Our Favorite Pre-Roll Packs

by Kevin

Ah, the humble pre-roll. Snubbed by some weed enthusiasts as cheating, beloved by others as a convenience. You’d be hard-pressed to find a dispensary anywhere that didn’t have pre-rolls on hand – most showrooms even have them on display as impulse purchase items. And there’s no denying that pre-rolls are a quick, simple delivery system – one with the ease of edibles without the long wait (or the commitment to stay high all day). Pre-rolls are great. 

You’ve probably seen these if you’ve ever been inside a dispensary – they’re usually in plastic tubes or blister packs right near the register, right in your line of sight – again, for many, these are last-minute impulse buys. But that doesn’t mean you shouldn’t take them seriously as purchases. After all, no matter what you’re spending your money on, you should always seek to get the best bang for your buck.

What’s a pre-roll and why should I buy it?

Hearken back to a simpler time, before weed was decriminalized, when your options were limited to what a dealer had on hand, and most people just smoked joints. A pre-roll is, essentially, a factory-made joint. Before decriminalization and the widespread availability of cannabis, people rolled their own, but here in our bright THC-infused future, you can buy pre-rolled joints. Pre-rolls.
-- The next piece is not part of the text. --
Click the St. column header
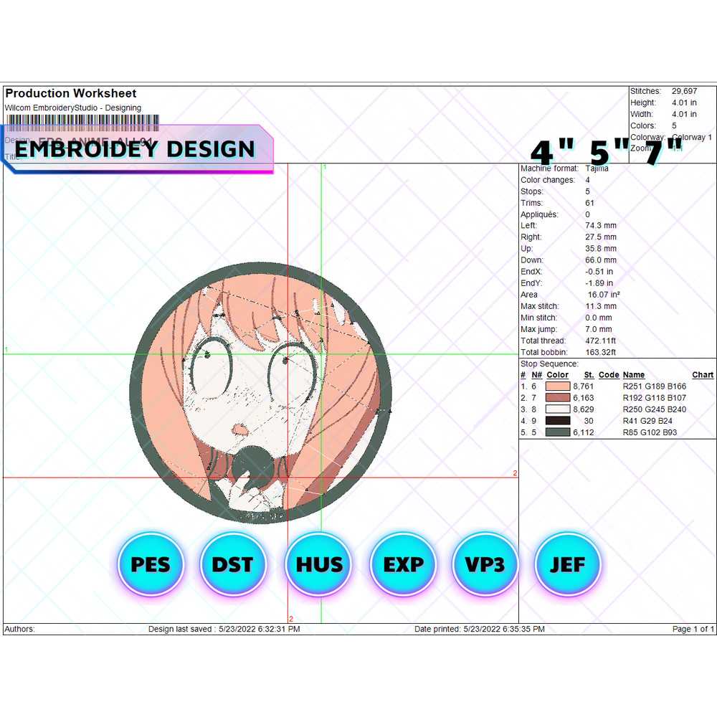Viewport: 717px width, 717px height. (588, 374)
And they’re not just for people too lazy or too unskilled to roll their own. Pre-rolls are good for people with low manual dexterity or mobility, who need a more immediate high than edibles can offer. Someone with chronic pain from arthritis in their finger joints can’t very well be expected to do all the pinching and grasping involved in rolling their cannabis into something smokeable – if they did, they wouldn’t need the pain relief that cannabis provides. So think twice before poking fun at pre-rolls.
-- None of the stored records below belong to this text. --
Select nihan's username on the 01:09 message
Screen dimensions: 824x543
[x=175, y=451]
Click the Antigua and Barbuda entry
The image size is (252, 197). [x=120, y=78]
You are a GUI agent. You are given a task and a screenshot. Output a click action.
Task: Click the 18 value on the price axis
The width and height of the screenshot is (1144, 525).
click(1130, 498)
Of course, if you’re more experienced or capable of rolling your own – or if you just enjoy that part of your weed ritual – pre-rolls might not be the best investment of your funds. Save your money for your favorite strain of flower. But hey, even if you do prefer the DIY approach, having a few pre-rolls on hand is still a good thing. You know how there are some nights you don’t feel like making dinner, so you order out instead? It’s kind of the same principle: Some nights, you’re just gonna be too tired to roll your own. Thus: pre-rolls. 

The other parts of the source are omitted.